Le régime de santé solidaire dont nous bénéficions en France met pour l’instant les patients à l’abri. Mais pour combien de temps ? Et jusqu’à quel niveau d’inflation des prix ?
Longtemps, l’industrie pharmaceutique a calculé le prix d’un médicament en fonction de l’investissement qu’elle avait consacré à la recherche et au développement (R&D) de celui-ci. Or, aujourd’hui, de façon paradoxale, les prix des nouveaux produits explosent alors que le coût de leur R&D a diminué. En effet, alors que les anciens traitements du cancer étaient souvent issus de longs et difficiles screening plus ou moins systématiques, les nouvelles molécules commercialisées par les industriels visent des cibles définies a priori, et le plus souvent fournies par la recherche publique. Par ailleurs ces nouveaux traitements bénéficient d’Autorisations de Mise sur le Marché (AMM) très rapides, donc leur temps de développement est beaucoup plus court qu’auparavant.
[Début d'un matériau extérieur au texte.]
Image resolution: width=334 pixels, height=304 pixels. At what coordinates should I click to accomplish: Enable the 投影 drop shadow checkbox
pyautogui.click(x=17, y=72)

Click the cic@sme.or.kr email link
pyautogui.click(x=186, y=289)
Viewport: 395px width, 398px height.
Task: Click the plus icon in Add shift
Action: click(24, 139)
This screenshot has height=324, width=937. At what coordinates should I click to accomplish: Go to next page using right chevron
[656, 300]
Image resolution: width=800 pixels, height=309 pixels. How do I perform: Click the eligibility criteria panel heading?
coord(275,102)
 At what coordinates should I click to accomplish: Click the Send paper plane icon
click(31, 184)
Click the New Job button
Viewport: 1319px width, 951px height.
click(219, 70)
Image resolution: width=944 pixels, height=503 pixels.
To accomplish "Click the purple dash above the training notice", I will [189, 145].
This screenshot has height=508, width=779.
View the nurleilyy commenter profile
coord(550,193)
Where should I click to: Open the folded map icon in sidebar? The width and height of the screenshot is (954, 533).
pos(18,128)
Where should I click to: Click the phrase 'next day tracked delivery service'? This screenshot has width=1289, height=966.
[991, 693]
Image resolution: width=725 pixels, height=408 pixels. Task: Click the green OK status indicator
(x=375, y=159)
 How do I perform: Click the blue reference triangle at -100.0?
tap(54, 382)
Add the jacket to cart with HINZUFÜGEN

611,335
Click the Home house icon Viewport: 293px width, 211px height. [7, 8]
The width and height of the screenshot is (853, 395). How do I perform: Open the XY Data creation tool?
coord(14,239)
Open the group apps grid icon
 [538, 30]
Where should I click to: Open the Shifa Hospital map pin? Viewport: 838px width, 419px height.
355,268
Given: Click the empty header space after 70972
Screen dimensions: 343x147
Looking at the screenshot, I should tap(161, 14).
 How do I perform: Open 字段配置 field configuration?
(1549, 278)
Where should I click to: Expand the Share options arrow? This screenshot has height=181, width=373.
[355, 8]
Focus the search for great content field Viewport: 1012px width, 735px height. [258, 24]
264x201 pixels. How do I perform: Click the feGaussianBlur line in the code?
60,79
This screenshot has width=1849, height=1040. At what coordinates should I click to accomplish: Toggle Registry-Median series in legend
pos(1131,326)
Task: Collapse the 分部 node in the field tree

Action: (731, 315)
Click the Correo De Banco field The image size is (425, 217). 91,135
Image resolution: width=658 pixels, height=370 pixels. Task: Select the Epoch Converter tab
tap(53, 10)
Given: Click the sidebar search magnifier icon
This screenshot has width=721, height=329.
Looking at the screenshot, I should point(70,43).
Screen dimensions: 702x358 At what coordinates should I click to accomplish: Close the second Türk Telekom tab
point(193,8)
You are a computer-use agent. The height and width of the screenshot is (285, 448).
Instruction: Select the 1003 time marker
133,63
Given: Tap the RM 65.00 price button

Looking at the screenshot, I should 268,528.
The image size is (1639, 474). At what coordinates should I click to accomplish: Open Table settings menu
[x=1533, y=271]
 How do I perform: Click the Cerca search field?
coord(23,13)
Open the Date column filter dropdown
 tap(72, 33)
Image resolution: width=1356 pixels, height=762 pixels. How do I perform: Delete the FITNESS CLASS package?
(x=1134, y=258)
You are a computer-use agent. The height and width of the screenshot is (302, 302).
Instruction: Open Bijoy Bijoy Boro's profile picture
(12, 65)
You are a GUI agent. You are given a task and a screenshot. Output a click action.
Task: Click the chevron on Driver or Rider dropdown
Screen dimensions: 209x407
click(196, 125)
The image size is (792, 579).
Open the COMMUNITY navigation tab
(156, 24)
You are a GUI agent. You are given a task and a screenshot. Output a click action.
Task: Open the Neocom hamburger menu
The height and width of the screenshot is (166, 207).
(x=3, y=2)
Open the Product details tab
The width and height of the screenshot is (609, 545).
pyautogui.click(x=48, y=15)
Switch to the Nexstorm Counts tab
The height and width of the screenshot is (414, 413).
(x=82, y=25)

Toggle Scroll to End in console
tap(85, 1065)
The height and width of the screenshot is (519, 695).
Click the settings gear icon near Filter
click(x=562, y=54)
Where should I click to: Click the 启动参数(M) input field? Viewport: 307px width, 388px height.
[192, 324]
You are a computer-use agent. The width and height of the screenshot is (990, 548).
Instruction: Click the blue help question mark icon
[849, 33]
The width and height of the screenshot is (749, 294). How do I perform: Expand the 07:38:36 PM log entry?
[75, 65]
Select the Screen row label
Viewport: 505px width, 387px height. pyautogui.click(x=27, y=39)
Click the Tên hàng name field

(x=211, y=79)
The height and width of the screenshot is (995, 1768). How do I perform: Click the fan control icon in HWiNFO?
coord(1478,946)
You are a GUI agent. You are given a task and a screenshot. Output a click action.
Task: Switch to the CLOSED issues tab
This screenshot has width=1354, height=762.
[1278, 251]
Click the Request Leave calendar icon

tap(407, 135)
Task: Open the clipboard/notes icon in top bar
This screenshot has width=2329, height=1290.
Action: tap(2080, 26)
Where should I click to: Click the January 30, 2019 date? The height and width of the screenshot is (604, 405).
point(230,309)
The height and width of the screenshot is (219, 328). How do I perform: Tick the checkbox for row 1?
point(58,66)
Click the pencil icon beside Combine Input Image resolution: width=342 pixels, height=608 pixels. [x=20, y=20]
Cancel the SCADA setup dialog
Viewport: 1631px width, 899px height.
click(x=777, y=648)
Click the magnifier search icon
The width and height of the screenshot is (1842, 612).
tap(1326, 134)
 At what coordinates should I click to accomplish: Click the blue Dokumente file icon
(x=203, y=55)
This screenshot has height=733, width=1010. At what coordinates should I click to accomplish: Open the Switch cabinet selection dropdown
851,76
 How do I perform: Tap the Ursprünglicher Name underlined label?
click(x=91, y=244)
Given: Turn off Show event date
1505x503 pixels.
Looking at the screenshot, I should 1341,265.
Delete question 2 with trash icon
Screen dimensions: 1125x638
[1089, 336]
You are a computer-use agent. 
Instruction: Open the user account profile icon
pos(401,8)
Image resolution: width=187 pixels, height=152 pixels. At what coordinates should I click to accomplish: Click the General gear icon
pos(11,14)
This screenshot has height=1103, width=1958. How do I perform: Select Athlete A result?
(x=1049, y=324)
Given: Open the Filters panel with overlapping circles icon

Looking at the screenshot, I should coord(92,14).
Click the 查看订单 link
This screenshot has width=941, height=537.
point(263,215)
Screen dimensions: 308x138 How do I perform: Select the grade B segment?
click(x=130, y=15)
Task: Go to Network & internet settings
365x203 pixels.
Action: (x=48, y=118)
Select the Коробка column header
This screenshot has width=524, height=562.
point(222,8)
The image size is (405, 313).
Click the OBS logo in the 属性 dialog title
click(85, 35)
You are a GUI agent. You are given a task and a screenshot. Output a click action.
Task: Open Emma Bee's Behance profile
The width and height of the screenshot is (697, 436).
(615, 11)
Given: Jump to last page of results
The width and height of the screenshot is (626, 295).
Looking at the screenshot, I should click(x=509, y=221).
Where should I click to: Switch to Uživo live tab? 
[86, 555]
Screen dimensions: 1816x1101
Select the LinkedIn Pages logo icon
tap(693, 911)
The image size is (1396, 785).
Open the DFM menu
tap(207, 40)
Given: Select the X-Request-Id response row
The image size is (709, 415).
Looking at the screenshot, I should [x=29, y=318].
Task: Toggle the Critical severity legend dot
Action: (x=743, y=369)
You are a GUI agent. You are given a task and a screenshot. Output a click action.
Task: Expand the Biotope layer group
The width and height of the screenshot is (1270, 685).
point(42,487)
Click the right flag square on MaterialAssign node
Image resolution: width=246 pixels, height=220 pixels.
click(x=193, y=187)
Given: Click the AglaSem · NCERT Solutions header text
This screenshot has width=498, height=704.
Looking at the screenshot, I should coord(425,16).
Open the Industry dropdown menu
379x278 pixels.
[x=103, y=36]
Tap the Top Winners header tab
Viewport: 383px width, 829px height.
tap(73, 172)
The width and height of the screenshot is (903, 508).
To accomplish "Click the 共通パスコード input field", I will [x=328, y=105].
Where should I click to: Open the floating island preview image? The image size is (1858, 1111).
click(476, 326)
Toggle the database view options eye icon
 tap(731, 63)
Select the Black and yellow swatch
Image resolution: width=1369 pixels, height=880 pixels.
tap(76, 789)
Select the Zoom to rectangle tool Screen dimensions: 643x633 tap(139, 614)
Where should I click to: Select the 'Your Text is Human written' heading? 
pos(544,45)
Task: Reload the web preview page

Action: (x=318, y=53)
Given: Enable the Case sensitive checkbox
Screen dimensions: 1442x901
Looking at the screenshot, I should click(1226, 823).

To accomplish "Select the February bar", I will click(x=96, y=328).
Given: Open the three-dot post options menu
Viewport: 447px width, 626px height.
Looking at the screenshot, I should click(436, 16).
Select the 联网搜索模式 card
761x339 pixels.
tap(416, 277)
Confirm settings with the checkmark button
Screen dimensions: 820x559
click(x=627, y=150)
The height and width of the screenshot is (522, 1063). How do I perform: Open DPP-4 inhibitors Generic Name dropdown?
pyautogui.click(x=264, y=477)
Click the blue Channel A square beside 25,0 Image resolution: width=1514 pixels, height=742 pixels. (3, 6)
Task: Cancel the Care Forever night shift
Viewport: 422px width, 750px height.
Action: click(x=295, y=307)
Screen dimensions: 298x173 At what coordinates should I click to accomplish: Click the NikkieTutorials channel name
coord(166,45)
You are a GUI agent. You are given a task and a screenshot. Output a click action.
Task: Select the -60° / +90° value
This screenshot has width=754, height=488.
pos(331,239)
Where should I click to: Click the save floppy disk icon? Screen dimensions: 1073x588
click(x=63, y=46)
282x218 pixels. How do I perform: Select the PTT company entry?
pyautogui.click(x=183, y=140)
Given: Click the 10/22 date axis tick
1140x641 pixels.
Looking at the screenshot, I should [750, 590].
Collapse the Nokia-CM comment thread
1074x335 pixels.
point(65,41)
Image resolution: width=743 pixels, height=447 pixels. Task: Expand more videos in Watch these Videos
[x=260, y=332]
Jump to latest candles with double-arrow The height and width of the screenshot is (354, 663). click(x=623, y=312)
Ainsi, la charge de la R&D ne suffit pas à justifier les prix très élevés de ces nouveaux traitements. D’ailleurs, les comptes de l’industrie pharmaceutique eux-mêmes confirment cette faible charge, où en moyenne 15% du chiffre d’affaire de la branche est allouée à la R&D contre plus de 25 % pour les dépenses de marketing, et des marges bénéficiaires annoncées excédant 15%.
Mais, se défend l’industrie pharmaceutique, ces prix sont à la hauteur de l’efficacité des traitements et de l’amélioration des services rendus, un investissement pour de moindres dépenses, en quelque sorte. Outre que beaucoup de ces innovations ne présentent pas un bénéfice qui justifie de telles assertions, on peut se demander si, même quand l’efficacité est majeure, cela autorise en soi de tels excès. Le prix des antituberculeux apparus au milieu du XXème siècle n’a heureusement pas été défini en fonction des années de sanatorium et des morts évitées…
En réalité, les prix des nouveaux traitements du cancer sont déterminés par l’idée que les industriels se font de ce que les marchés sont capables de supporter. Cela explique les écarts de prix très importants observés d’un pays à l’autre et permet également de comprendre pourquoi l’Imatinib (Glivec®), traitant de façon très efficace la Leucémie Myéloïde Chronique a vu son prix passer aux Etats-Unis en 15 ans de 30 000 à 90 000 dollars par an, sans que le service médical rendu ait été amélioré.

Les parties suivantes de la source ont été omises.